Trecho fornecido =>
____

Bolsonaro, a esposa, o deputado não reeleito Malta |
Por Carlos Lopes – Hora do Povo
“As
declarações de Bolsonaro, após conhecido o resultado do segundo
turno das eleições, de que seu governo será “defensor
da Constituição, da democracia e da liberdade” ou
que “liberdade
é um princípio fundamental”,
não são comoventes – ou seja, não são dignas de confiança e
não inspiram a menor confiança.
Pelo
contrário, elas significam que os democratas do Brasil necessitam se
unir – e unir o povo brasileiro – em defesa, precisamente, da
democracia.
Nenhum
projeto de ditador, até agora, falou a verdade sobre suas intenções,
exceto quando o poder era uma perspectiva longínqua.
Em
1º de abril de 1964, quando o presidente constitucional e eleito,
João Goulart, foi destituído por um golpe de Estado, o pretexto era
a defesa da Constituição de 1946.
Oito
dias depois do golpe, a 9 de abril de 1964, a Constituição foi
rasgada pelos seus supostos defensores, com o Ato Institucional nº 1
(v. Figuras
e figurinhas em 1964: antes e depois do golpe contra o Brasil).
Foi
também entre juras de respeito à lei que Mussolini assumiu como
primeiro-ministro da Itália e Hitler como “chanceler” do Reich
alemão.
Ditaduras
e ditadores mentem.
A
ditadura é inseparável da mentira.
MALTA
No
encontro em que Bolsonaro comemorou sua vitória, o principal
acontecimento foi a oração puxada por Magno Malta, que acaba de
perder, rejeitado pelos eleitores, seu mandato como senador pelo
Espírito Santo.

____

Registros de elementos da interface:
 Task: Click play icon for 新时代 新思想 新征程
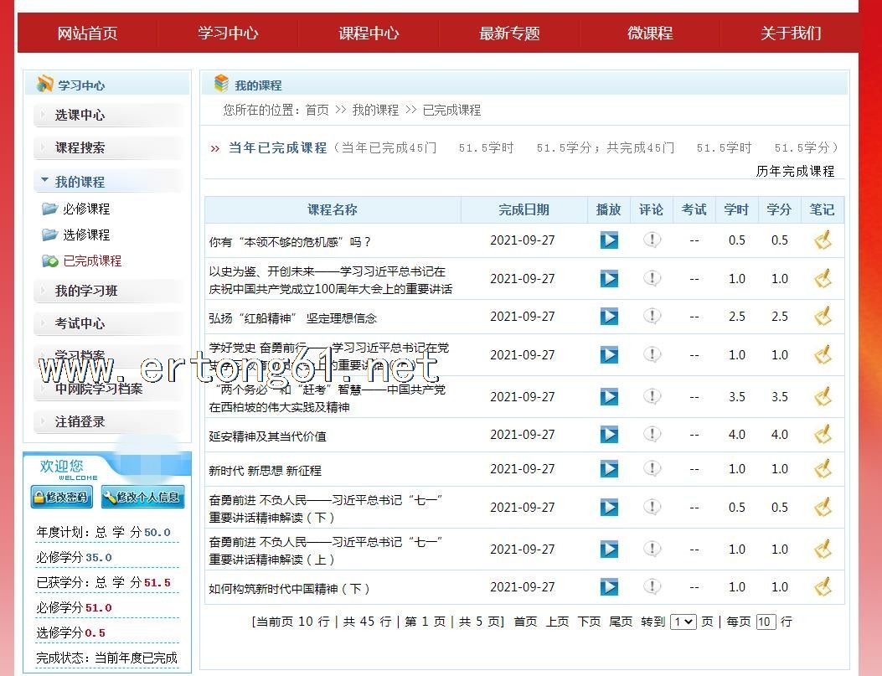pos(609,469)
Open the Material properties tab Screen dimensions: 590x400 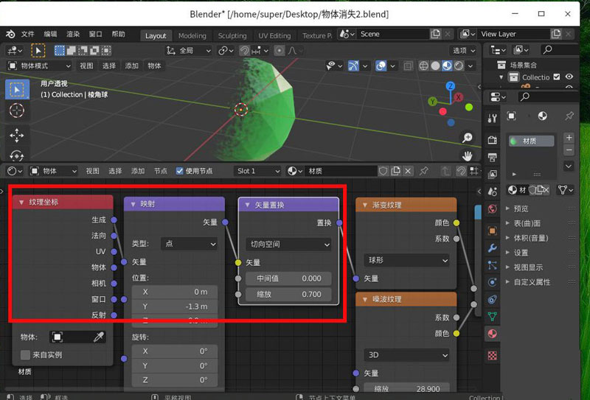coord(493,334)
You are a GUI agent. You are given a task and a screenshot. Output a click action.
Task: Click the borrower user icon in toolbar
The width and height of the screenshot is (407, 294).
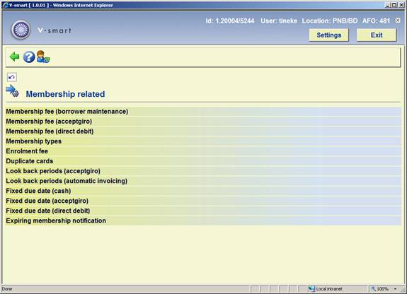[x=43, y=57]
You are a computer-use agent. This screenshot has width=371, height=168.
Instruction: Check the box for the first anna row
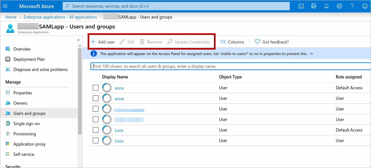tap(96, 88)
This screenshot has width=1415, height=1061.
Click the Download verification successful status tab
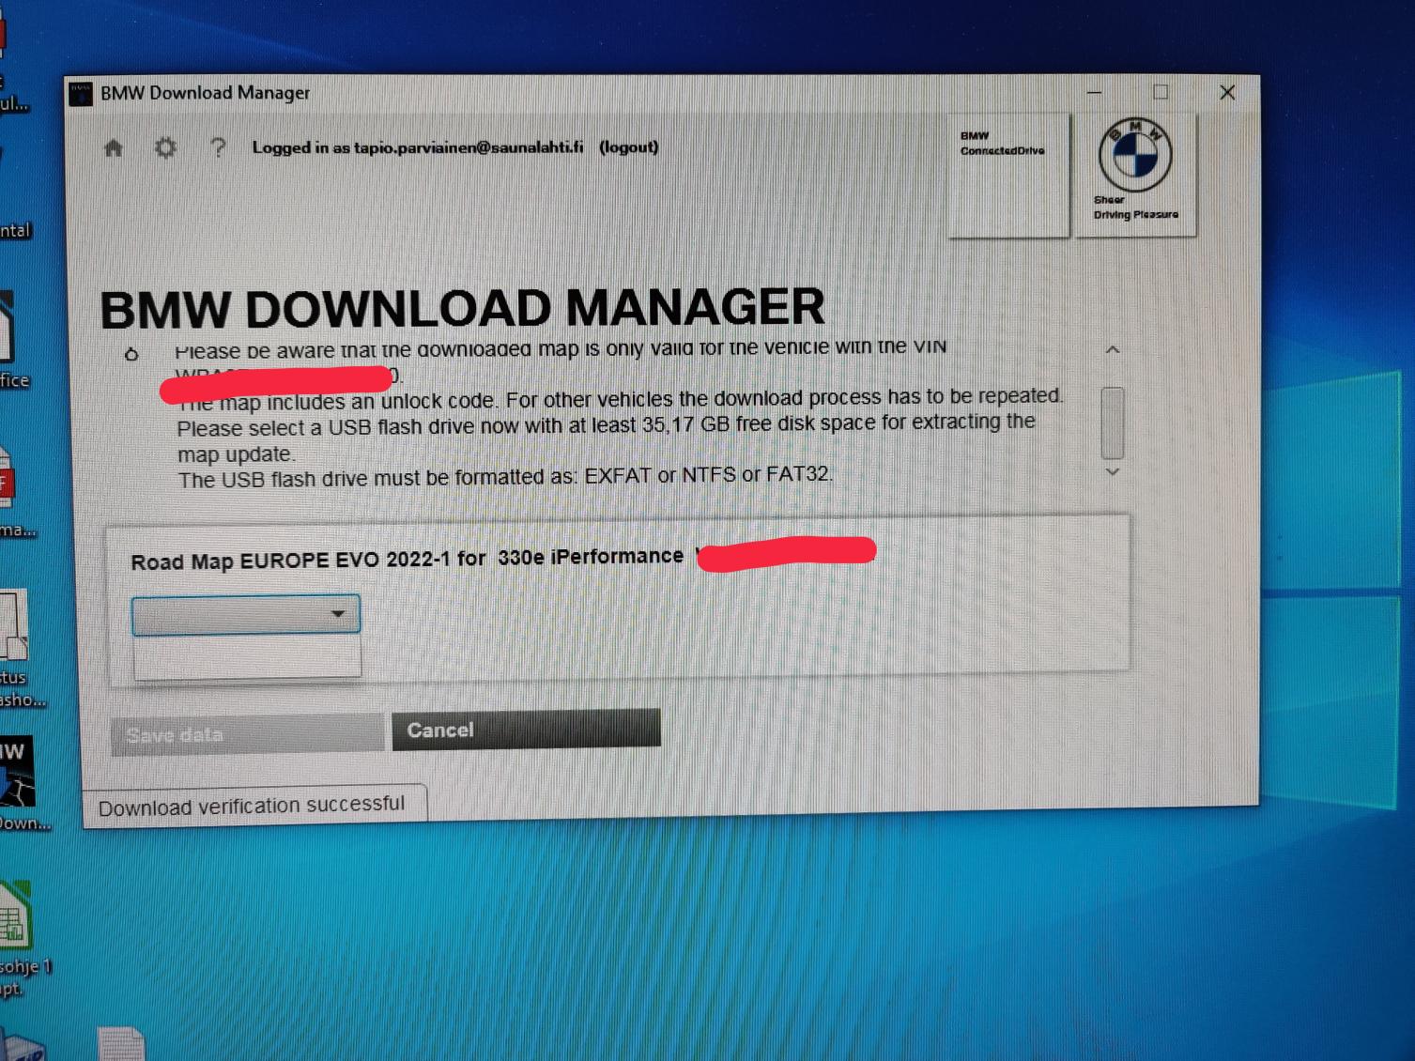pos(252,806)
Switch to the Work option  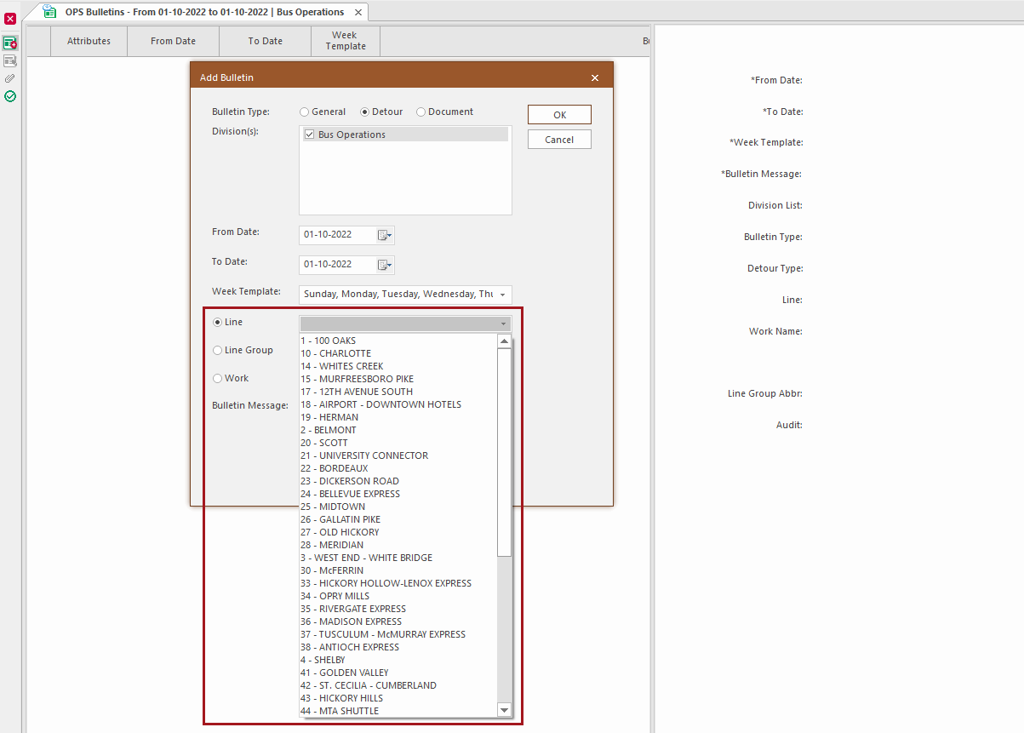pyautogui.click(x=219, y=378)
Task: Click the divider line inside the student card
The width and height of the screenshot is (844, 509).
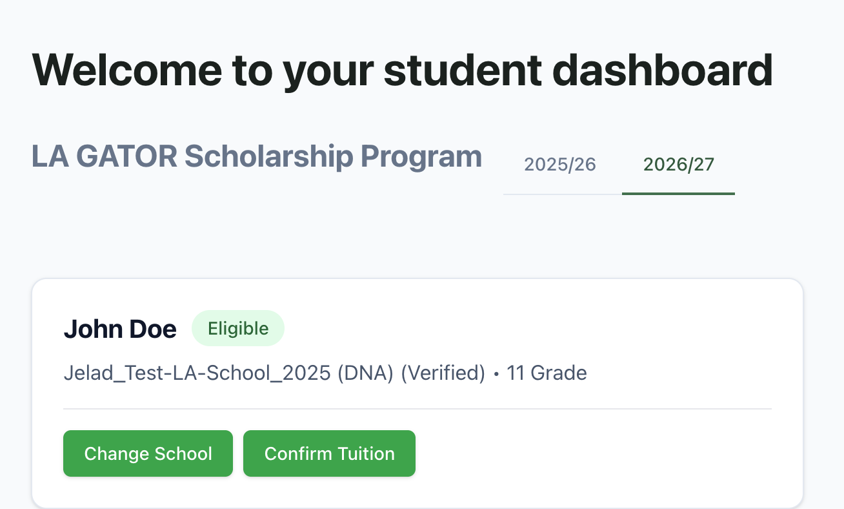Action: coord(417,409)
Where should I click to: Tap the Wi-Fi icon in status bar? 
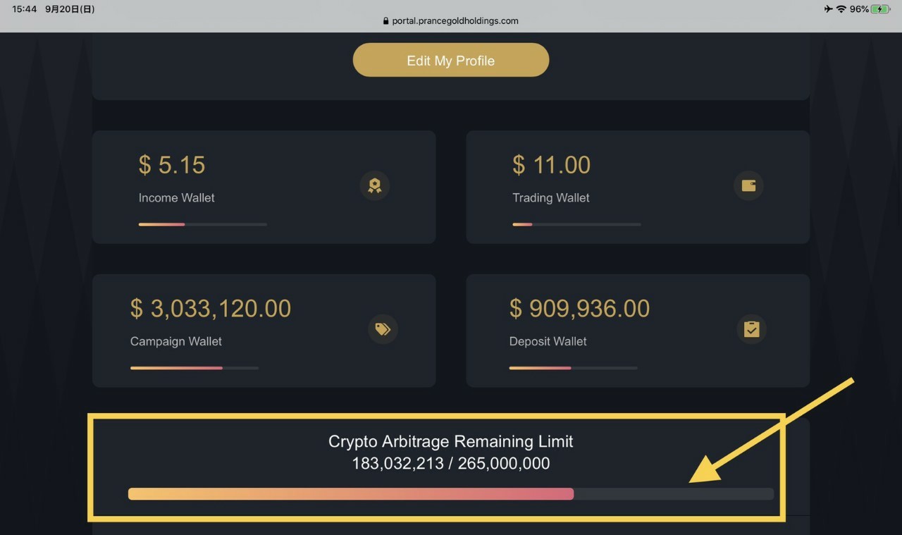tap(841, 9)
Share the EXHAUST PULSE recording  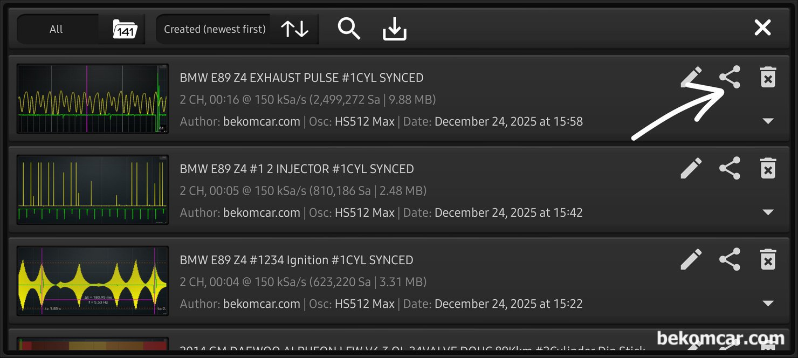pyautogui.click(x=730, y=77)
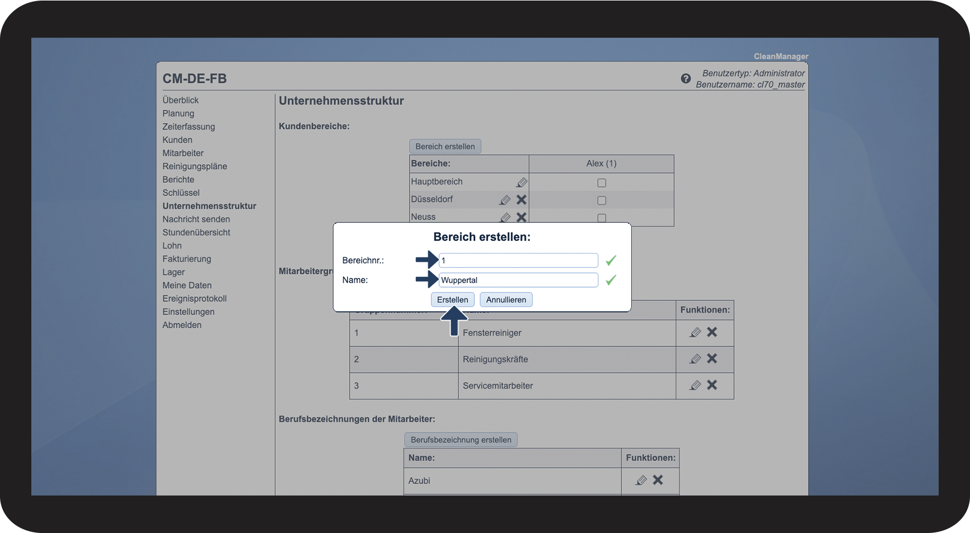
Task: Edit the Düsseldorf area pencil icon
Action: point(505,200)

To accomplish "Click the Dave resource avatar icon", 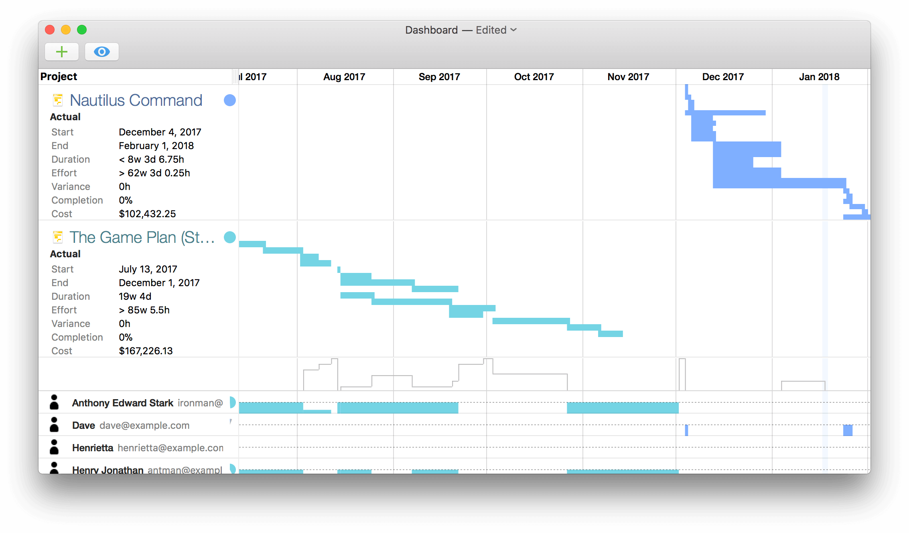I will tap(53, 424).
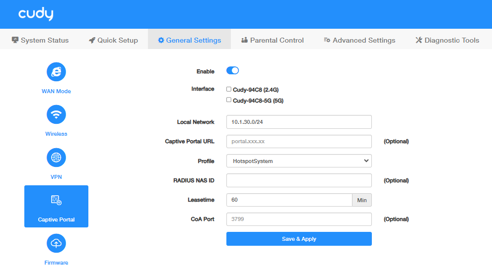Disable the Captive Portal Enable switch
The image size is (492, 273).
pyautogui.click(x=232, y=71)
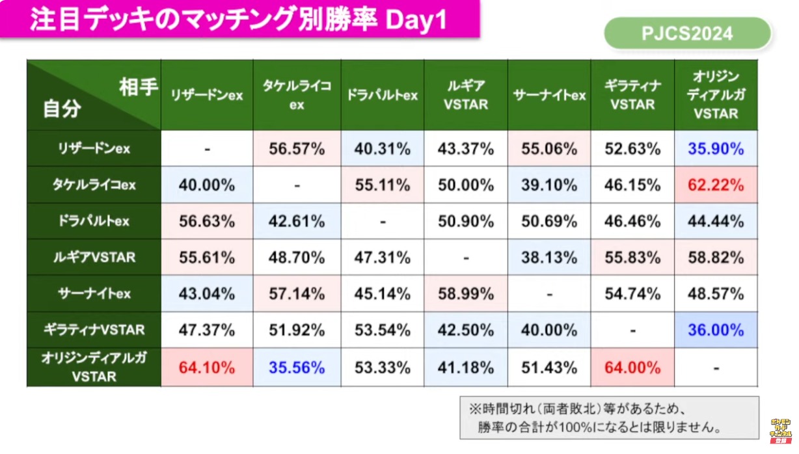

____

Instruções das tarefas =>
1) No trecho fornecido, em que data a Constituição foi rasgada com o Ato Institucional nº 1?
2) Reescreva de forma mais breve o parágrafo do trecho fornecido que começa com "As declarações de Bolsonaro", mantendo seus fatos principais.

Resultados do exercício =>
1) Em 9 de abril de 1964, oito dias depois do golpe.

2) As falas de Bolsonaro depois do resultado do segundo turno, prometendo um governo "defensor da Constituição, da democracia e da liberdade" e chamando a liberdade de "princípio fundamental", não merecem nem inspiram nenhuma confiança.